ここ最近、富士山噴火の予兆がいくつも発見されており、ここ数年以内に富士山が噴火するのではという声が高まりつつあります。

最近話題の富士山噴火の兆候としては、活断層の発見や表面温度の上昇、付近での湧水の異常な増加などがあげられますが、富士山噴火を確実に示唆するものではありません。しかし、富士山が噴火したときの災害規模を考えると、その兆候として見落とすことはできないのではないでしょうか。



富士山直下に活断層を発見

2012年5月、文部科学省がまとめた報告書には、富士山噴火に関わる衝撃的な内容が記載されていました。
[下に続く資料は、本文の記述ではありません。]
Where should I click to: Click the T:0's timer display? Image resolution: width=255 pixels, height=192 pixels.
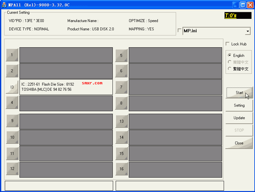tap(238, 15)
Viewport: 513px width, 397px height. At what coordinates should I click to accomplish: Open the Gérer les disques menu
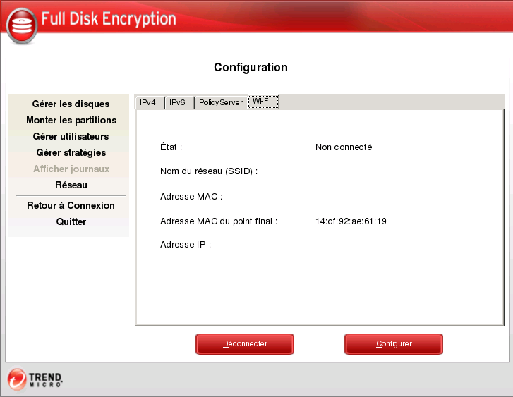(x=71, y=104)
それは、富士山直下にそれまで知られていなかった活断層が伸びているというものです。活断層というのは地下にある地層や岩盤の割れた面がずれている断層のうち、今後も動く可能性があるもののこと。つまり、富士山の真下で地盤のずれが起こる可能性があるということなのです。
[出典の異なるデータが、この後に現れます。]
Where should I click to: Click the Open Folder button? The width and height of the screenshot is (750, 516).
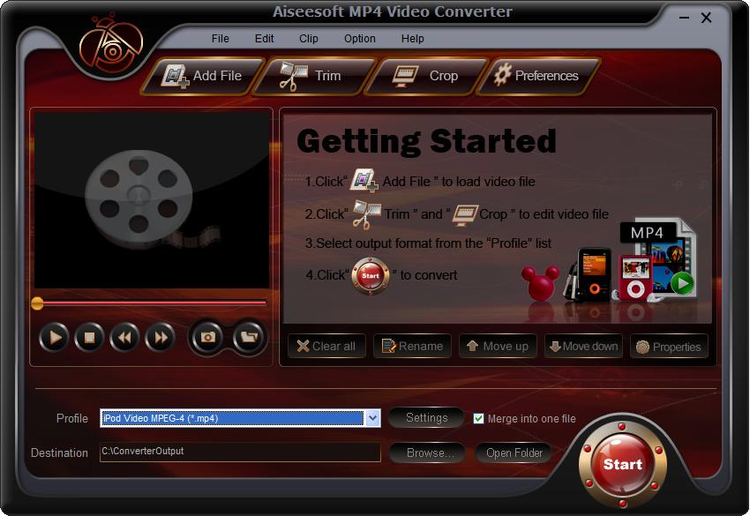pos(514,452)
一般的に地盤がずれた時に懸念されるのは地震ですが、その真上に富士山があるということは、地震だけではなく噴火を引き起こすことも考えられます。今回の調査は、文部科学省が山梨県富士吉田市から静岡県裾野市にかけて行ったもので、人工的に起こした揺れに対して地震計の反応を測定し、その結果から地下の構造を割り出したものです。その結果、北東から南西にかけて30キロにわたって断層が存在することがわかりました。

富士山はこれまでも宝永地震という巨大地震の49日後に宝永噴火がおこるなど、地震を引き金とする噴火が起こっているだけに、これまでは予想される東海沖地震に伴う噴火が心配されていましたが、それ以外にも富士山直下で地震が起こる可能性が生じてきたのです。
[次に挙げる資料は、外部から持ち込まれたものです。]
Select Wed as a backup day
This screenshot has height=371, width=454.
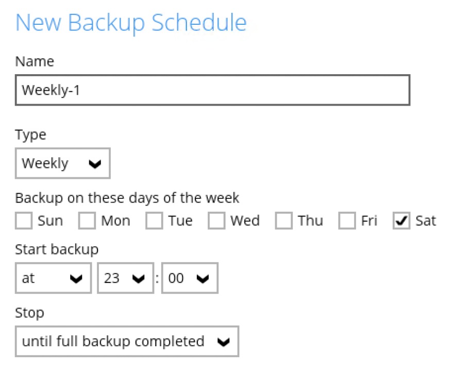216,221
直下型の大地震が起こった場合、富士山が噴火のみならず山体崩壊を起こす可能性もあり、大規模な山体崩壊を起こした場合には御殿場市から太平洋にかけて富士山の大量の土砂が流れ込むことが予想されています。早急な解明と周辺住民への周知が必要となるため、文部科学省ではさらなる調査を進めています。



地表温度の上昇

火山の噴火が起こる前には、地中のマグマが徐々に地表に向って上昇してくるため、地表温度が高くなるといわれています。実際、阿蘇山が噴火する前には、地表を温度の測定で明らかな上昇が観測されました。

富士山において現在明確な地表温度の上昇は確認されていませんが、木村政昭氏、山村武彦氏の共著による「富士山の噴火は始まっている!」では樹海近辺に散在する氷穴の氷が年々小さくなっていることから、地表温度の上昇が考えられると記述されています。氷穴とは、一年中氷が絶えない洞窟で、天然の冷蔵庫として観光地にもなっていますが、その氷が昔に比べて減っているというのです。もちろん観光客の増加などで温度の上昇があったのかもしれませんが、地表温度の上昇の可能性も否定できません。

また、富士山8合目あたりに毎年6月ごろに見える「農鳥」の出現が年々早まっているというのも地表温度の上昇を懸念する理由のひとつです。農鳥とは、残雪が鳥の形に溶け残ったもので、昔からこれが見えると農作業の始まりの合図だとされていました。しかし、この農鳥の出現が徐々に早まりつつあるのです。そもそも富士山の万年雪が減っているのもそれと同様で、富士山全体の地表温度の上昇が考えられます。2012年の農鳥は6月12日でしたが、それ以前の1月31日にも農鳥が出現したため、富士山噴火を心配する声が高まるきっかけにもなりました。(写真2 静岡新聞@Sより)


湧水の増加

富士山のふもとに位置する富士宮市は、もともと富士山の湧水の豊富なところで住民も美しい湧水の恩恵を受けて生活していた土地です。しかし、その富士宮市で去年から異常なほどの湧水が止まらないといいます。

きっかけは台風による道路の冠水だったのですが、排水しても井戸や床下からの湧水が止まらないと住民たちが頭を悩ませているのです。浸水の被害が相次ぎ、行政も対応に追われています。富士山の湧水は、富士山に降った雨が斜面の火山岩や岩盤に染み込み、地下に溜まったもの。大雨が降ると湧水自体が増えるのは納得できますが、これほど止まらないというのはやはり地殻の変動が影響しているのでは?と心配する人が増えているのです。

富士火山帯の研究を行っている琉球大学の木村政昭名誉教授も水噴火を懸念するひとりです。

「水噴火は溶岩が噴き出すかわりに、水やお湯が噴き出す現象です。噴火は地下にあるマグマがプレート活動によって押し上げられ、割れた地表で発生する。水噴火はマグマではなく地下水なのですが、火山の状況としては、噴火とあまり変わりのない状態にあるのです。」

さらに、河口湖の湖底から吹き出す天然ガスにも注目しており、「マグマから直接噴出している火山性のガスではないので、噴火の前兆現象と捉えない人もいますが、1年ほど前から極端に増えています。また、富士山の東斜面にある自衛隊の演習地に数か所大きな穴が空き、そこから摂氏40、50度の噴気が出ています。これらの状況を考えると、向こう3年以内に噴火が起きてしまう可能性はかなり高いと思われます」(女性セブン2012年5月31日号)と発言しており、噴火の可能性を示唆しています。

また富士五湖のひとつ、精進湖の近くでは普段枯渇している「赤池」が2004年10月以来となる7年ぶりの出現で話題となりました。2ヶ月ほどの出現で現在では再び枯渇しており、富士山との関連は分かっていませんが、いつもと違う現象が起こっているのは確かなようです。

富士山噴火の予兆でないにしても、これだけの水が地中で出口を失っているとなると、地盤が緩んで地震や噴火を引き起こす原因にもなりかねません。富士山周辺で起こる数々の現象には、今後も注目していく必要があるといえるでしょう。